### About this exercise
Lines in the listing below that hold "right" are the ones to copy.

##### Data shown

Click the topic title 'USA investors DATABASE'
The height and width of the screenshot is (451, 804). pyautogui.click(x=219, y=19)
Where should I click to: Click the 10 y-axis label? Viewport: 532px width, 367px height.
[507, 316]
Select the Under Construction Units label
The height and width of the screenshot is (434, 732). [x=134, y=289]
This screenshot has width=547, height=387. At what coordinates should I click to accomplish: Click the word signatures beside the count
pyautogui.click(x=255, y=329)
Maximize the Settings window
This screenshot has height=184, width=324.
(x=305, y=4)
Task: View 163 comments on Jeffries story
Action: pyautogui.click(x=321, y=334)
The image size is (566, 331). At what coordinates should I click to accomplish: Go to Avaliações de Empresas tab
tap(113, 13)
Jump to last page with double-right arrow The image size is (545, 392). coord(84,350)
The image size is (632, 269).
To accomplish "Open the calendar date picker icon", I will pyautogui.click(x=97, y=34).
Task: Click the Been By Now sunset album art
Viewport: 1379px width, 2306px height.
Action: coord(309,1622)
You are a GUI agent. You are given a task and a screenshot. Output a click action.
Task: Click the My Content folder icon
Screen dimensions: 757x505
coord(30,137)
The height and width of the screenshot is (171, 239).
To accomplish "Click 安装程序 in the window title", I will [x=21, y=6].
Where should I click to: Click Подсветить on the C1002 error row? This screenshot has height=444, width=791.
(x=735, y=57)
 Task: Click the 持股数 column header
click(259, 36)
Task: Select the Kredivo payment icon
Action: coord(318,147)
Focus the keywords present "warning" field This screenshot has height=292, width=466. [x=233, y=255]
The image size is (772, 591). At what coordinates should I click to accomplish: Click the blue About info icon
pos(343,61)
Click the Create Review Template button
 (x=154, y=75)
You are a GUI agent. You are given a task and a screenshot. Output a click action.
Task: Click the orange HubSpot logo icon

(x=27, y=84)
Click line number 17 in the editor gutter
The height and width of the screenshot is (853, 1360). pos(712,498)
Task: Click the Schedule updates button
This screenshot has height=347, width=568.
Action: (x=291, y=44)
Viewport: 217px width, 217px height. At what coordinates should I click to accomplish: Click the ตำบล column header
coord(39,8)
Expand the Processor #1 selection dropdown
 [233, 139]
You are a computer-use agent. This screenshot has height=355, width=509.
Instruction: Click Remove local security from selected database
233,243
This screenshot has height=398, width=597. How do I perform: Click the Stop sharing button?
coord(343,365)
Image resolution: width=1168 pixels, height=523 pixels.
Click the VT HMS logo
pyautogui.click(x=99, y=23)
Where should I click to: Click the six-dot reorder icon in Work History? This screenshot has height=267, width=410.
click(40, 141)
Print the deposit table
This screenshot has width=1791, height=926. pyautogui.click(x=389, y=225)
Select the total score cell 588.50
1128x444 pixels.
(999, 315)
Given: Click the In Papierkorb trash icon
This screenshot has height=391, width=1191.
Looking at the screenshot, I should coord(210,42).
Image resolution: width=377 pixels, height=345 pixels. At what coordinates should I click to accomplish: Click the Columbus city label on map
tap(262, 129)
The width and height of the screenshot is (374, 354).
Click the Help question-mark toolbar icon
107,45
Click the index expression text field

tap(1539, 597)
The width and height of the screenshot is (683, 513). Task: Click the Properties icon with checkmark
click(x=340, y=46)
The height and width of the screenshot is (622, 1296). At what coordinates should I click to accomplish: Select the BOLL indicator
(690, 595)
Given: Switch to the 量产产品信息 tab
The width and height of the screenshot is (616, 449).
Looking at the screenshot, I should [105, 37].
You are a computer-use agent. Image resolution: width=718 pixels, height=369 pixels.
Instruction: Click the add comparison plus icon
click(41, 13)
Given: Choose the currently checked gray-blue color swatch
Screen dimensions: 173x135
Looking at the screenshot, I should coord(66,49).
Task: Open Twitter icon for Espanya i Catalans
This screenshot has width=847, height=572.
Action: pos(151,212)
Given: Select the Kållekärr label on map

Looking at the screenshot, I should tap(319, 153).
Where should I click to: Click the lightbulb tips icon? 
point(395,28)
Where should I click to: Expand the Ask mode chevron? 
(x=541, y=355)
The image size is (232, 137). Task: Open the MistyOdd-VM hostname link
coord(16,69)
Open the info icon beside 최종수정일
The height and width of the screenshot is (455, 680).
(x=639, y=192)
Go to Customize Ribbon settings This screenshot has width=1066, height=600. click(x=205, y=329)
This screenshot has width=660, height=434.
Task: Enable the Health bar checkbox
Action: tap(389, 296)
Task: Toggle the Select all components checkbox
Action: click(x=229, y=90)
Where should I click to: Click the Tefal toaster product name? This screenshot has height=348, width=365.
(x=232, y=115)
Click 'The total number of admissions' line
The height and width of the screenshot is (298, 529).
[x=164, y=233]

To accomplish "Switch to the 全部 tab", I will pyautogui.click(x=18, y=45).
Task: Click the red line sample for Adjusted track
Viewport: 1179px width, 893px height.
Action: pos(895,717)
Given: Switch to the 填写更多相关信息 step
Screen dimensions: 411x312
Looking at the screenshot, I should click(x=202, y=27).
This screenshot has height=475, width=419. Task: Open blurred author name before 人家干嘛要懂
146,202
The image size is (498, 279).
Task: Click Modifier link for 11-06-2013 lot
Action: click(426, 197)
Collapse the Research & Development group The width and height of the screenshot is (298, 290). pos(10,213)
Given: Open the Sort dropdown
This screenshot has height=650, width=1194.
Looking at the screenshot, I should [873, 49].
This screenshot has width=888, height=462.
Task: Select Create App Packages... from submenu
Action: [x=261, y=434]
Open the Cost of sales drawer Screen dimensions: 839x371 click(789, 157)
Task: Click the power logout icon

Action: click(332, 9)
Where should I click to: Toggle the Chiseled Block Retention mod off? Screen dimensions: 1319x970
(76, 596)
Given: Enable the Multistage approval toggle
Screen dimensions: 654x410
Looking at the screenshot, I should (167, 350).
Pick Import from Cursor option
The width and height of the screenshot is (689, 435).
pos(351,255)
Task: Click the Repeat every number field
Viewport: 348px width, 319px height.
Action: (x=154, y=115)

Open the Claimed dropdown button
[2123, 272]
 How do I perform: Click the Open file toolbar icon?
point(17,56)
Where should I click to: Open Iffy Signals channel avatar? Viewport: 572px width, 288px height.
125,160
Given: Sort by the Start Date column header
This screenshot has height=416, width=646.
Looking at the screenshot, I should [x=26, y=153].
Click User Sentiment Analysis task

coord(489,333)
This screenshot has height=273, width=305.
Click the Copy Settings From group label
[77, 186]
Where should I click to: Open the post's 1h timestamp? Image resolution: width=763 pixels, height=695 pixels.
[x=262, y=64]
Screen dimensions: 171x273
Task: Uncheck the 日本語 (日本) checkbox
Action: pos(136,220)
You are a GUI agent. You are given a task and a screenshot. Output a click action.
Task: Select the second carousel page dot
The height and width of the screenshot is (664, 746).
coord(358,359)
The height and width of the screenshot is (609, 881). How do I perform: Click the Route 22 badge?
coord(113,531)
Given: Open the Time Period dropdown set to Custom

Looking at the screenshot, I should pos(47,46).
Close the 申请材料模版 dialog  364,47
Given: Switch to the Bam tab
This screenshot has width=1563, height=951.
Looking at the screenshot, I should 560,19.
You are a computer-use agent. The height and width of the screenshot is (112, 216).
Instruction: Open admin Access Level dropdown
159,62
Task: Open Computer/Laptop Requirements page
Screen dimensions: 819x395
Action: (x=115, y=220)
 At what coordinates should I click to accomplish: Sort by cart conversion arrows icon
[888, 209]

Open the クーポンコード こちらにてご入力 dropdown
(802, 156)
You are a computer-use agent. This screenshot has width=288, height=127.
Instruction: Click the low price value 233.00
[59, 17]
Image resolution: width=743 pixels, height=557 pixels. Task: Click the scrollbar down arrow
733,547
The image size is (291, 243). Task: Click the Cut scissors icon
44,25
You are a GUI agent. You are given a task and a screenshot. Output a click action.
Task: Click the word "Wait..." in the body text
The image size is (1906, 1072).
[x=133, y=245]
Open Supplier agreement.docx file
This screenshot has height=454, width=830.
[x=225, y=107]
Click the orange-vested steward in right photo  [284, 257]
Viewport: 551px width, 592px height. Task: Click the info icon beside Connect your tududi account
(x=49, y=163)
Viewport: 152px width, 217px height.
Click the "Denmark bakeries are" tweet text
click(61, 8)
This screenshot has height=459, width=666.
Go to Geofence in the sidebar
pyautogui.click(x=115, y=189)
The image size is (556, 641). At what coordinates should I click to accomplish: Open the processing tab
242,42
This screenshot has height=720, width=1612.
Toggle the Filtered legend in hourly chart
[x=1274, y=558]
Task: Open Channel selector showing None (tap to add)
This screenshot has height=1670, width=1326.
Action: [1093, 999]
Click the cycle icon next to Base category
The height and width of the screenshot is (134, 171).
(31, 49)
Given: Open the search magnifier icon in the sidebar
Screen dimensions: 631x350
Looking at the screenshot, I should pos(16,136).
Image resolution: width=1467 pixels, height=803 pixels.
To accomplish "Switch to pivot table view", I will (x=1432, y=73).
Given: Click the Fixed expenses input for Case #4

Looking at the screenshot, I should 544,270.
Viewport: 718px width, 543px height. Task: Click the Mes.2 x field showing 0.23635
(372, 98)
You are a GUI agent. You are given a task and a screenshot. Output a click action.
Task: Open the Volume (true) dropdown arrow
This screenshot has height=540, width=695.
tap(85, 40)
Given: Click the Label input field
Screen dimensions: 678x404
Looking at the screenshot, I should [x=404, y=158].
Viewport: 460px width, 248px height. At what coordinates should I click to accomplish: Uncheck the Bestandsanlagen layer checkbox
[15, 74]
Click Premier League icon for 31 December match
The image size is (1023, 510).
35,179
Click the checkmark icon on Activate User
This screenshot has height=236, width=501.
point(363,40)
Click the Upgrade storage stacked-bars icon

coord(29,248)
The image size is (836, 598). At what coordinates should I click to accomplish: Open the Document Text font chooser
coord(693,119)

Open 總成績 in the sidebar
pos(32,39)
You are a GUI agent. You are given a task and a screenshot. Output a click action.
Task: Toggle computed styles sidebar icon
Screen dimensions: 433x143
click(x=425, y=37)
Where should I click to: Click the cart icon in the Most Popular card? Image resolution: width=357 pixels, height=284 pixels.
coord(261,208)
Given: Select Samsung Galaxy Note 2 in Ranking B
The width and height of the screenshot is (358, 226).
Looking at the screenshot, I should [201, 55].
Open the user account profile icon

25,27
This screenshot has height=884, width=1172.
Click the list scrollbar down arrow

##########

### Answer section
Jump to last page with double-right arrow The image size is (545, 392). coord(84,350)
Click the orange-vested steward in right photo  [284, 257]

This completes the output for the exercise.